The output should be all lines of the entries below in which the word "Weihnachtsfotoshooting" occurs.

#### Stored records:
>>>

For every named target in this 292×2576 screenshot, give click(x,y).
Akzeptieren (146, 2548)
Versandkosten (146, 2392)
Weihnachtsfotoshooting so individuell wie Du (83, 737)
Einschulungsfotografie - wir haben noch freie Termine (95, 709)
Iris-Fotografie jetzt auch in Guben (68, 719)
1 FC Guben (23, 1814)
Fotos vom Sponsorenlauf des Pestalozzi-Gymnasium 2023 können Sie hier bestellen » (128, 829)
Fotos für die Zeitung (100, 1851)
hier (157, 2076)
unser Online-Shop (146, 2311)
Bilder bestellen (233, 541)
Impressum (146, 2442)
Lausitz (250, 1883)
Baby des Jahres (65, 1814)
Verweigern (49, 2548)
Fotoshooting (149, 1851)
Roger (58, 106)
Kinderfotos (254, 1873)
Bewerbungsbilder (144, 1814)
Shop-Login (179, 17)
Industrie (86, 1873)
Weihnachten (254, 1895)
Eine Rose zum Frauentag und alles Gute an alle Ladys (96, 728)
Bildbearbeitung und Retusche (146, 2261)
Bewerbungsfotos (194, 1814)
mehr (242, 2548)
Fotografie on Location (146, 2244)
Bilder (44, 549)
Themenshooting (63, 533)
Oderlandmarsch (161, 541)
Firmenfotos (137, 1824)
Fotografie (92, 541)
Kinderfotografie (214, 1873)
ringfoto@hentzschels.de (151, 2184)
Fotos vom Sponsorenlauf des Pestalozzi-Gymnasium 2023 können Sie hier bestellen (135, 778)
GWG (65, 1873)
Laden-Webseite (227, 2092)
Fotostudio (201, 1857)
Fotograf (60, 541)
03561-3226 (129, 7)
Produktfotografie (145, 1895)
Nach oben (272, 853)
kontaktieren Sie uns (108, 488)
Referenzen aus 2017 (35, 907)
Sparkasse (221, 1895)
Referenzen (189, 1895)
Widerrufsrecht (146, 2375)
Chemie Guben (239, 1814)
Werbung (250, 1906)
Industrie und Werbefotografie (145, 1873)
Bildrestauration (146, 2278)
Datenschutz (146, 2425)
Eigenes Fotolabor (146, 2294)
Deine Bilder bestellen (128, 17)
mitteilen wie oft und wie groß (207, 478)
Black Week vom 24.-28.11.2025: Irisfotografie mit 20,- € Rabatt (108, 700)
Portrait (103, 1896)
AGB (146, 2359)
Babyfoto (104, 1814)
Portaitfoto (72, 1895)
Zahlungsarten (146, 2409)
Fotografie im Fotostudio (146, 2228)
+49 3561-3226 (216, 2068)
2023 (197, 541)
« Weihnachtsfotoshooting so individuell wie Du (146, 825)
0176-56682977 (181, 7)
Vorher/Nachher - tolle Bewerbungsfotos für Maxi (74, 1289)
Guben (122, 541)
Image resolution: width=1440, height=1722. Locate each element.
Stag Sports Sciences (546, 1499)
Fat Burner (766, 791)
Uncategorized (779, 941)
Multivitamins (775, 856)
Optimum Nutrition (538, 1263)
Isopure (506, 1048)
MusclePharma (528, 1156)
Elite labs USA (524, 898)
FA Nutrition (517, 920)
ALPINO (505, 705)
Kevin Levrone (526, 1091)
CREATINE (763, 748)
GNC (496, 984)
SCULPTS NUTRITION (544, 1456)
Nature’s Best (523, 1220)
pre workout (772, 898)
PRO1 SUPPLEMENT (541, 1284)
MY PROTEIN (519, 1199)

<<<

#### Answer to the exercise:
Weihnachtsfotoshooting so individuell wie Du (83, 737)
« Weihnachtsfotoshooting so individuell wie Du (146, 825)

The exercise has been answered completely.